Thrown for a loss in South Dakota

There is a political theory that Harry Reid pushed his Democratic colleagues to sign that letter to the NFL to attract Native American voters in South Dakota senate race.

If so, it failed badly.

Republican Mike Rounds won big over Democrat Rick Weiland who counted on support by the reservation community. Rounds would have won even if two independents did not syphon votes away from Weiland.

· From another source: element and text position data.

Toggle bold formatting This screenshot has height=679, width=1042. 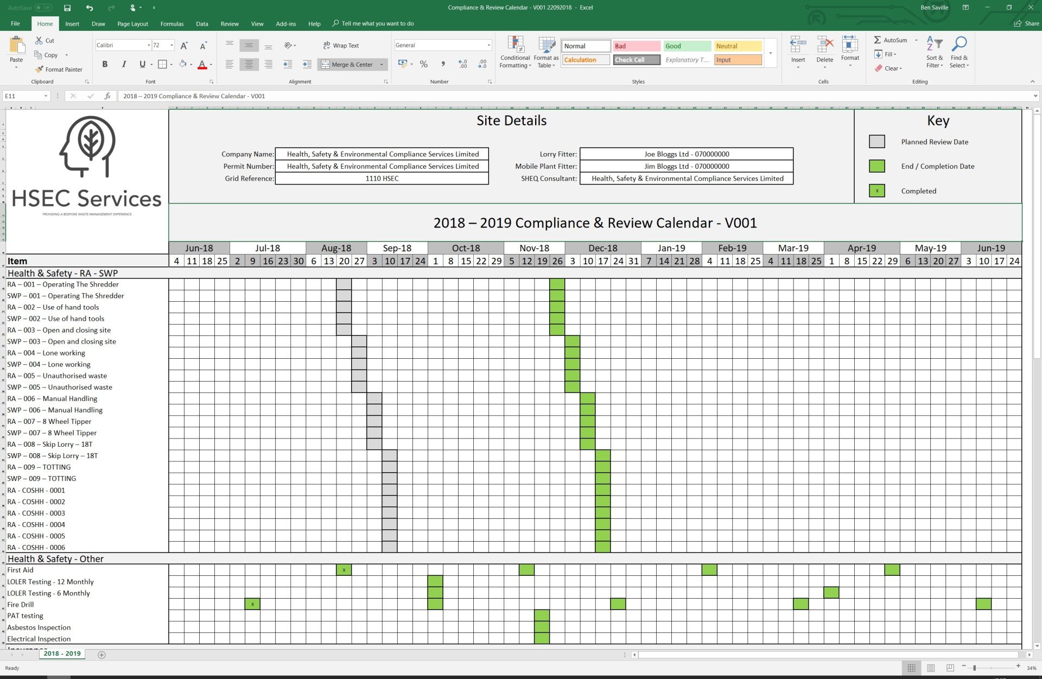point(105,64)
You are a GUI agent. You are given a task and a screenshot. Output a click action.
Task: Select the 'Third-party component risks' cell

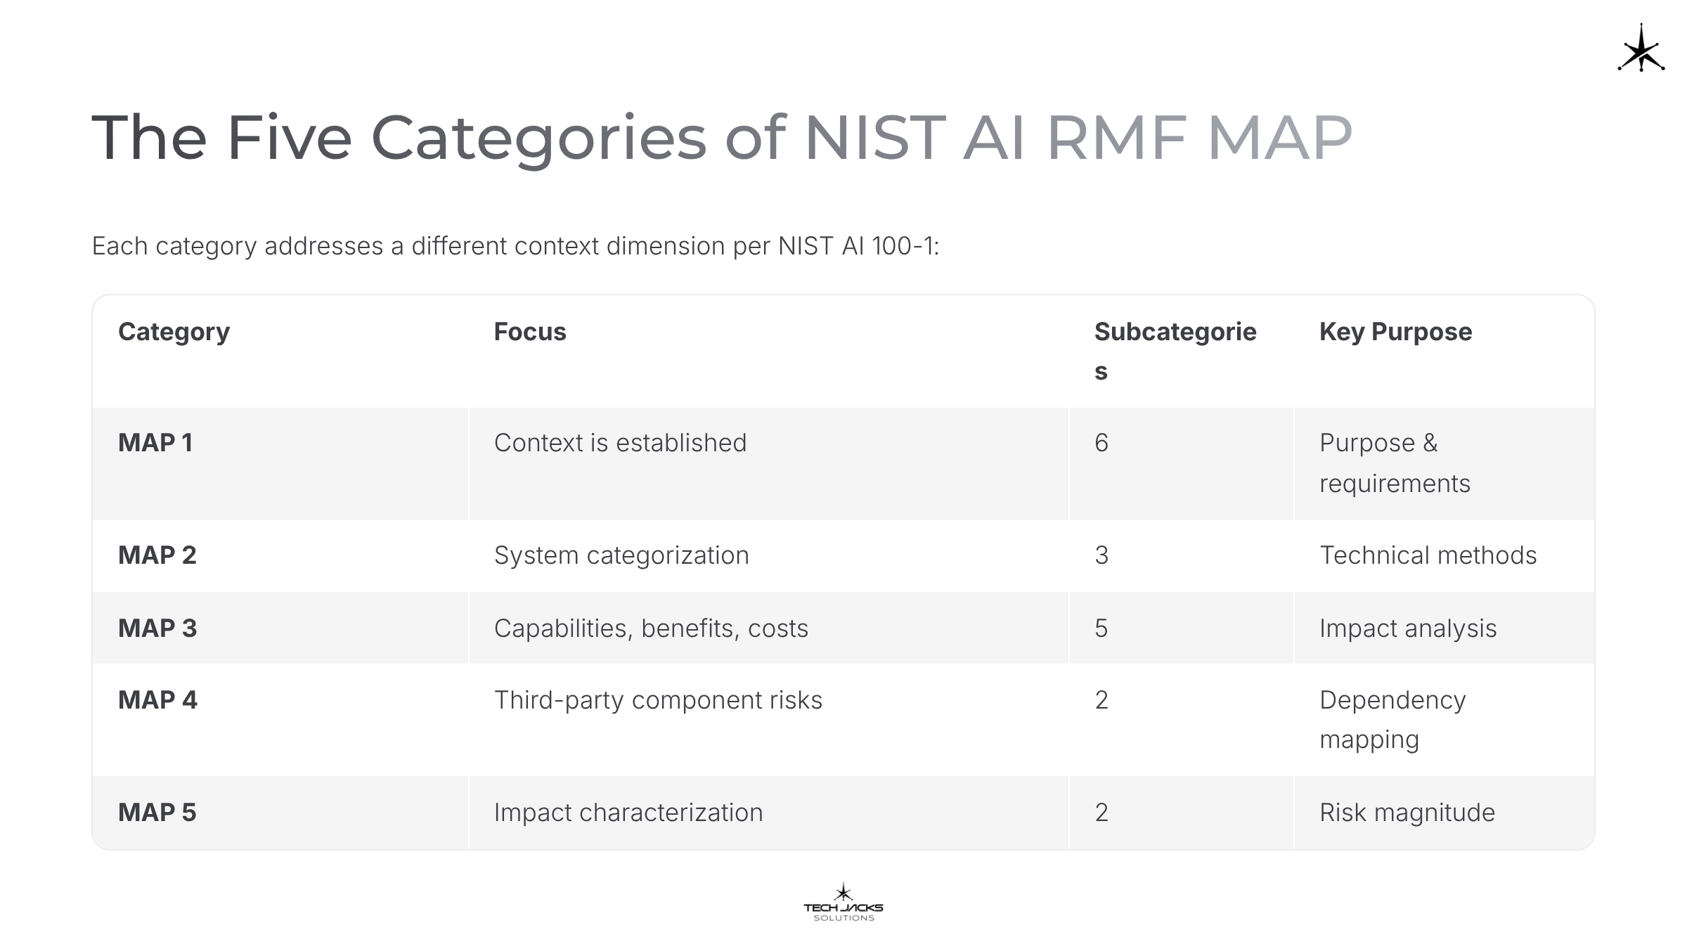tap(658, 700)
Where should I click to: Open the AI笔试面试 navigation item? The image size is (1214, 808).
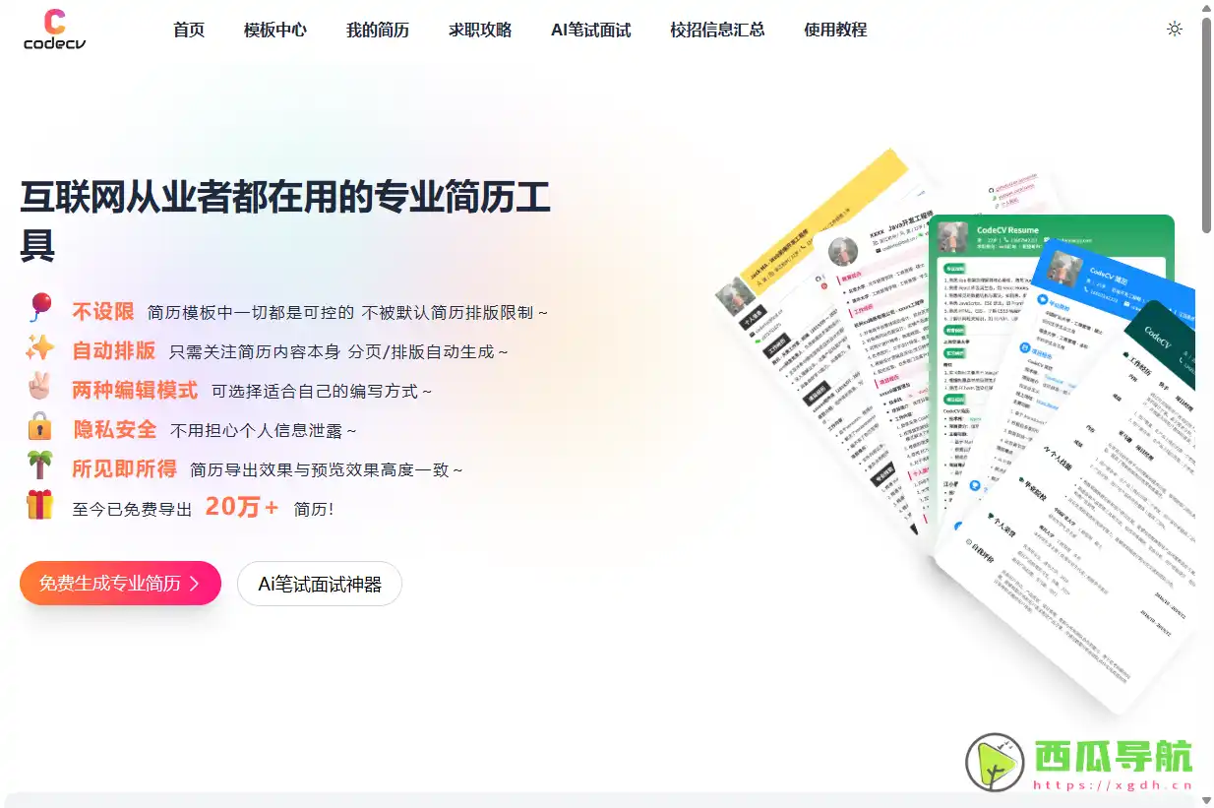click(589, 30)
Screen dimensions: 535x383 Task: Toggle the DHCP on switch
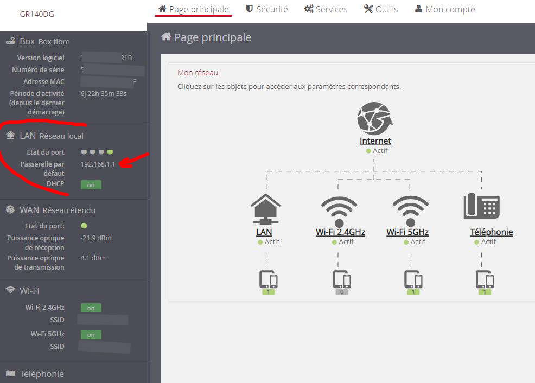pos(91,185)
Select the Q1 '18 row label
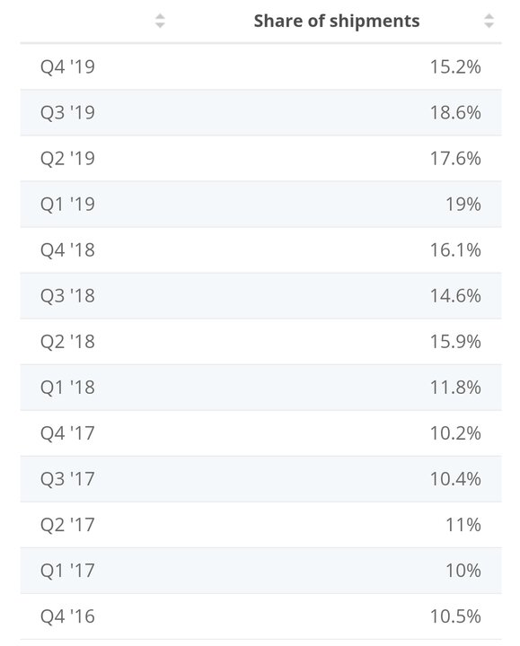The height and width of the screenshot is (646, 520). (x=67, y=388)
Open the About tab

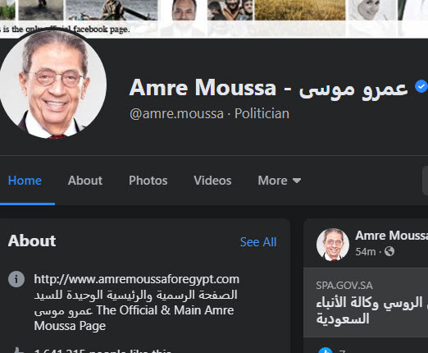click(x=85, y=181)
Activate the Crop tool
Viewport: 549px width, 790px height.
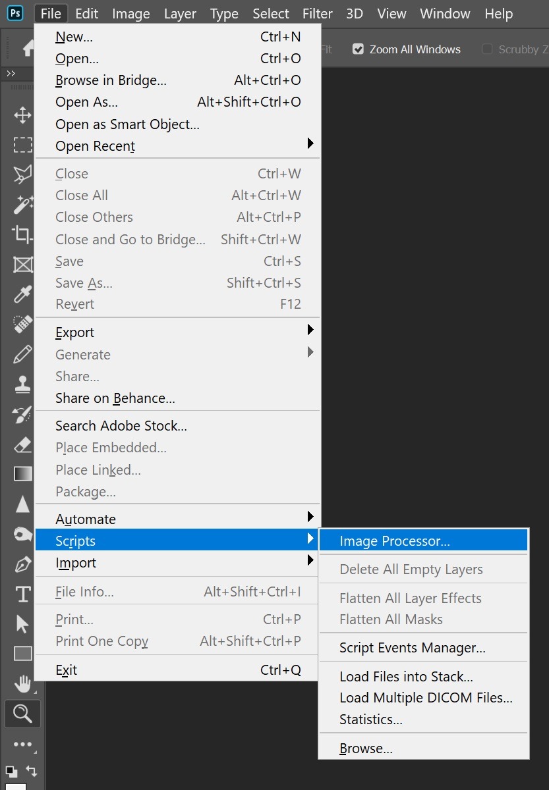point(22,234)
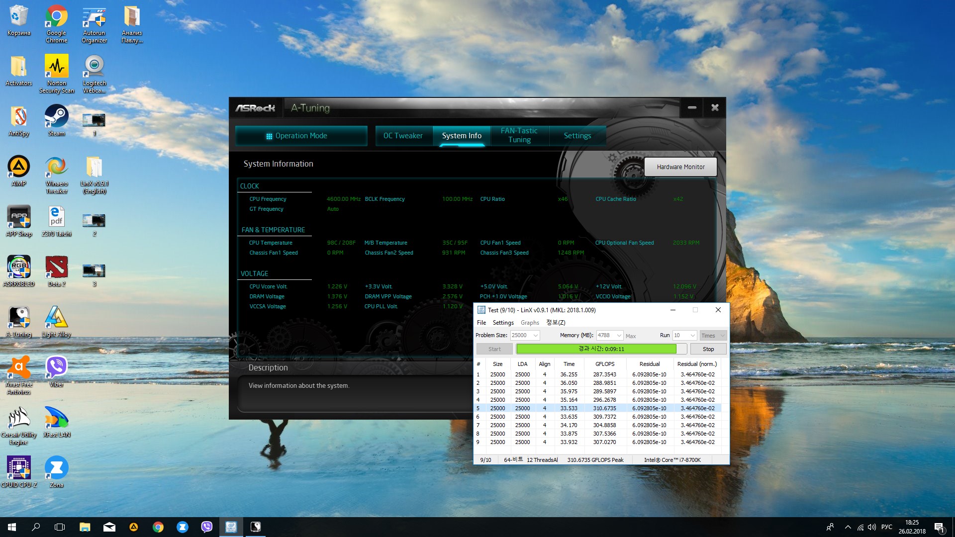Open the Run count dropdown
The width and height of the screenshot is (955, 537).
pos(692,336)
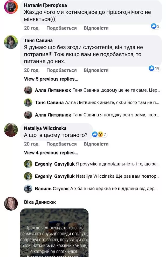This screenshot has width=166, height=257.
Task: Click Василь Ступак's small reply avatar
Action: [x=28, y=189]
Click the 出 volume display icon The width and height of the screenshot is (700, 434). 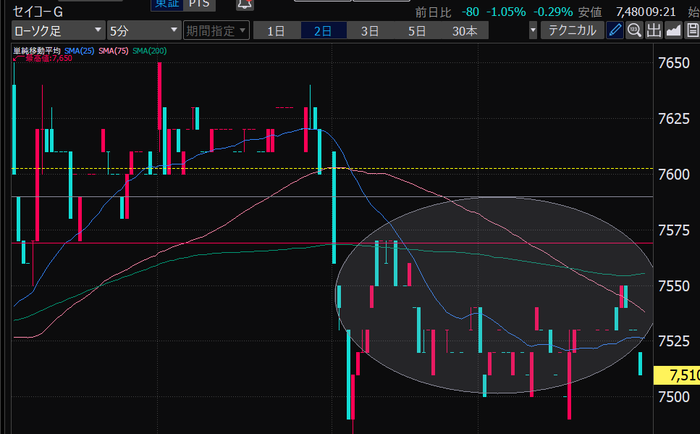(x=654, y=30)
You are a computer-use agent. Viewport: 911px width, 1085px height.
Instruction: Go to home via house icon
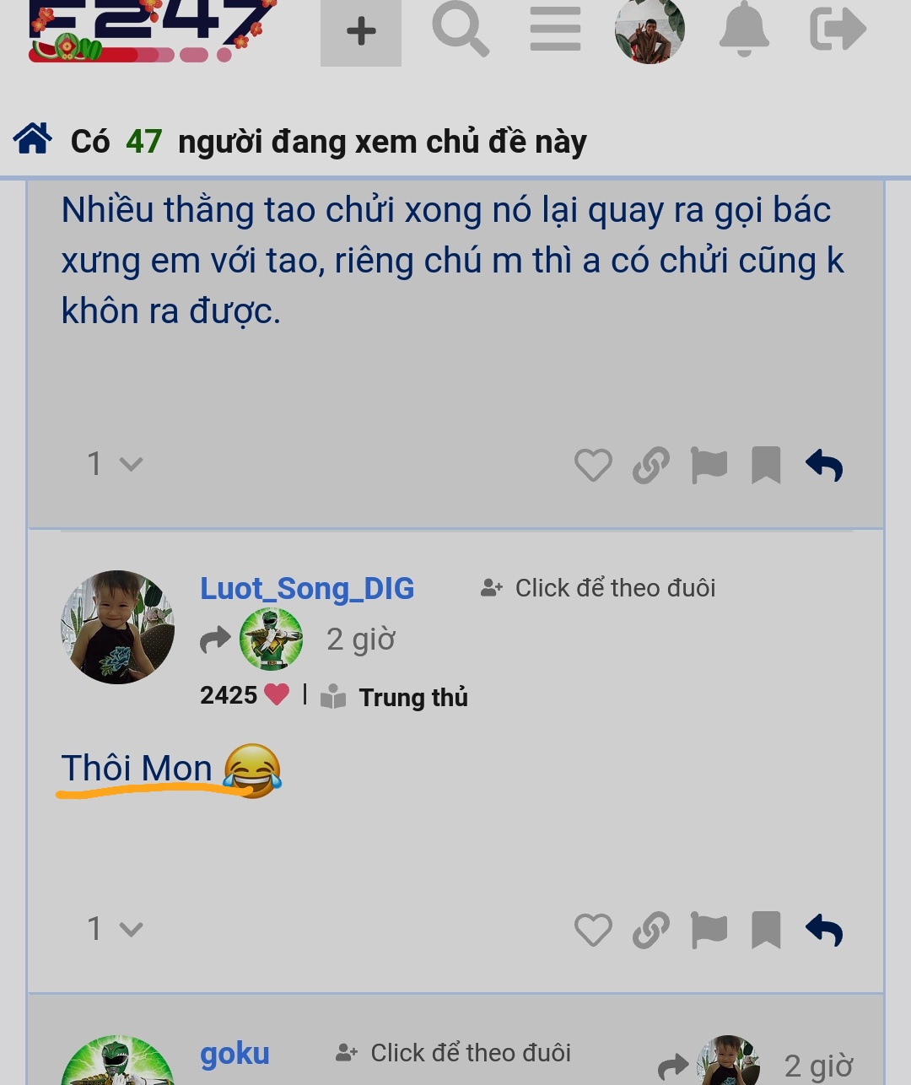pos(33,138)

That’s like the Redskins going all out on a blitz and not getting to Teddy Bridgewater. Game over.

What were they thinking?

Two of the 50 Democratic U.S. Senators who signed that snippy letter to the NFL have lost their reelection campaign.

  • Mark Udall, Colorado
  • Kay Hagan, North Carolina

Mary Landrieu faces a runoff in the Louisiana election. Mark Begich’s race in Alaska is still too close to call as I write this. West Virginia’s Jay Rockefeller is retiring, but even he may not have survived the Republican wave that swept the GOP to control of the Senate.

Republican Shelley Capito won the open seat in a landslide.

Voters gave Republicans a 52-seat majority in the incoming Senate, which mean’s Cantwell’s anti-Redskins pandering is in a coma, if not dead. Or not.

Republicans defended the Redskins name the moment the president said he would think about changing it. Then Democratic Senators made their grandstand play.

You get the feeling that if Obama supports the team name tomorrow, the GOP would move to ban it because … Obama.

Republicans would like to simplify the entire tax code. One of their ideas is to remove the tax-exempt status of professional sports league offices. So it could come back on the NFL, but not as a change the name issue.

Think the NFL is worried? Naw.

Every NFL TEAM is for-profit and pays taxes. The NFL Office provides league administrative functions like scheduling, labor negotiation and enforcing rules. It has no revenue and no profit. It is non-profit and tax exempt. SENATORS KNOW THIS, so the whole notion of withdrawing NFL tax exemption from teams is a massive con job…akin to “cancelling the Redskins trademark” having a meaningful impact on the trademark.

A super-majority of everyday sports fans do not see The Redskins® as a slur. They do not agree the team name should change. How that affected their vote is still a question.